Biden Raved About EVs to the Special Counsel: ‘Damn, They’re Quick’

He then made an unspecified “car sound.”

President Biden.
Heatmap Illustration/Getty Images

It is the great Faustian bargain of the American presidency: To lead the world’s most powerful nation, you have to give up driving forever.

For some leaders, this sacrifice can be excruciating. Given the opportunity to climb behind the wheel of a Mack truck in 2017, then-President Trump honked the horn, mimed driving, and was reported generally looking like “he wanted to steal it.” Later, in 2020, during a rally in Allentown, Pennsylvania, the president gazed longingly at some “nice trucks” nearby and wondered aloud, “You think I could hop into one of them and drive it away? I’d love to do it. Just drive the hell outta here.”

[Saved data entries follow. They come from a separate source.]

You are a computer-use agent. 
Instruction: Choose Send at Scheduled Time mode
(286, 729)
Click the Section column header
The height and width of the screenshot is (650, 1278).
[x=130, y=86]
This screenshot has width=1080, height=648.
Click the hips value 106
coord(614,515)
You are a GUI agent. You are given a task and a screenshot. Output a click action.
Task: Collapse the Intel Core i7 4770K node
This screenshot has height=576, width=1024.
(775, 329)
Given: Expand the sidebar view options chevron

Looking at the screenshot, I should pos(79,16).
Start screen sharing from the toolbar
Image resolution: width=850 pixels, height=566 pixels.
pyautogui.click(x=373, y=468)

This destiny has been especially cruel for car guy and speed junkie Joe Biden — so much so, in fact, that during his interview last fall with Robert Hur, the special counsel investigating allegations that Biden mishandled classified documents, the president complained about only being allowed to drive his beloved Corvette up and down his driveway.

According to Biden, there is at least one silver lining that comes with the highest office in the land: “Probably one of the best parts to being vice president and president, I get to drive all these, you know, electric vehicles,” the president raved to his interviewers. “I have. Damn, they’re quick.”

The transcript goes on:

President Biden: You know, think about this. You had one of those big 4x4s, the — I think it’s a Ford Bronco, whatever it is. Zero to 60 in 4.6.

Robert Hur: Yes.

Marc Krickbaum, deputy special counsel: Instant torque.

Hur: That’s fast.

Biden: Yeah. By the way, you know how it works?

(laughter)

Biden: It’s really cool.

Hur: Sir, I’d love — I would love, love to hear more about this, but I do have a few more questions to get through.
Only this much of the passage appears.